__RECORDS TO USE__.

☆ ☆ ☆

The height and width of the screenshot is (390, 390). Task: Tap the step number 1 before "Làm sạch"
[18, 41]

☆ ☆ ☆

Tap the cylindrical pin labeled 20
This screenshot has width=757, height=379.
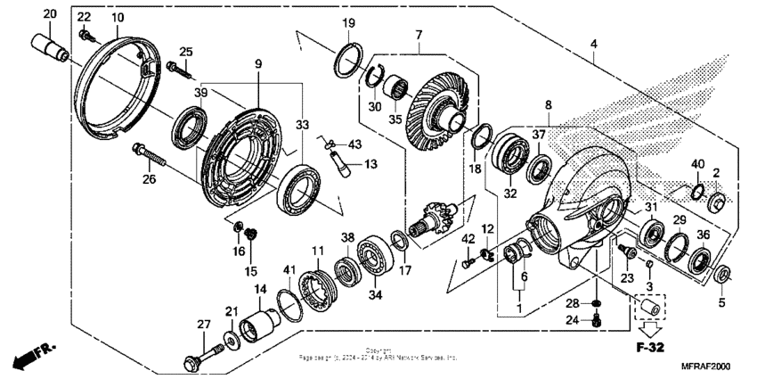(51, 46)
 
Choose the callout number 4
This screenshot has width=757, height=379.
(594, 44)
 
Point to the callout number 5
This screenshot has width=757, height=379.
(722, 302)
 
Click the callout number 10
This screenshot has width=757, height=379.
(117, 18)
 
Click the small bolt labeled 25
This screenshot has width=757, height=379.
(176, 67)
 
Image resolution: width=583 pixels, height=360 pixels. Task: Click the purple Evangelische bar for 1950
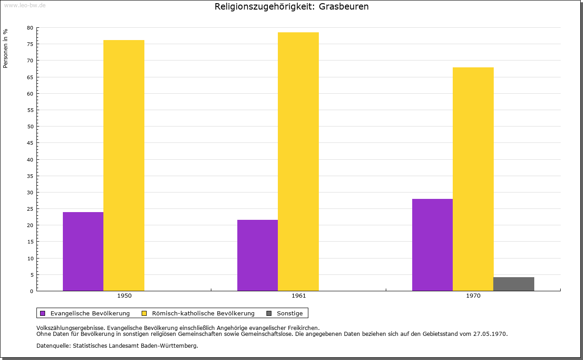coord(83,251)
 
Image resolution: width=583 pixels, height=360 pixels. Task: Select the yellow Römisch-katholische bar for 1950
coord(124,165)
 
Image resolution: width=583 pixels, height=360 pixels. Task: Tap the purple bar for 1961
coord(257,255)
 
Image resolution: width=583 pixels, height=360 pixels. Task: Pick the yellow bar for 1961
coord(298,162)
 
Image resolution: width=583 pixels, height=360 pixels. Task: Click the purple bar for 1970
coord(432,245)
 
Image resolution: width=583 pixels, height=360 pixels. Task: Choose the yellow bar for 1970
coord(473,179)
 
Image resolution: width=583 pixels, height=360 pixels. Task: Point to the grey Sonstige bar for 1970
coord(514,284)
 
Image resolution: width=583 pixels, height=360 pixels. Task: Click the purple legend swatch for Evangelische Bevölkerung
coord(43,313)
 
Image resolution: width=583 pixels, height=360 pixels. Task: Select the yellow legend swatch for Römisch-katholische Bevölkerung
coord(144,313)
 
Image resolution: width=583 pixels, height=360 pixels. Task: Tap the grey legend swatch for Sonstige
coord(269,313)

☆ ☆ ☆

__REQUIRED TASK__. Give the entries again from the line with "Evangelische bar for 1950" to the line with "coord(514,284)", switching "purple" to "violet" wherever it appears and keeping everything else unchanged. Leave out the pictures.

__OUTPUT OF THE EXERCISE__.
Image resolution: width=583 pixels, height=360 pixels. Task: Click the violet Evangelische bar for 1950
coord(83,251)
 
Image resolution: width=583 pixels, height=360 pixels. Task: Select the yellow Römisch-katholische bar for 1950
coord(124,165)
 
Image resolution: width=583 pixels, height=360 pixels. Task: Tap the violet bar for 1961
coord(257,255)
 
Image resolution: width=583 pixels, height=360 pixels. Task: Pick the yellow bar for 1961
coord(298,162)
 
Image resolution: width=583 pixels, height=360 pixels. Task: Click the violet bar for 1970
coord(432,245)
 
Image resolution: width=583 pixels, height=360 pixels. Task: Choose the yellow bar for 1970
coord(473,179)
 
Image resolution: width=583 pixels, height=360 pixels. Task: Point to the grey Sonstige bar for 1970
coord(514,284)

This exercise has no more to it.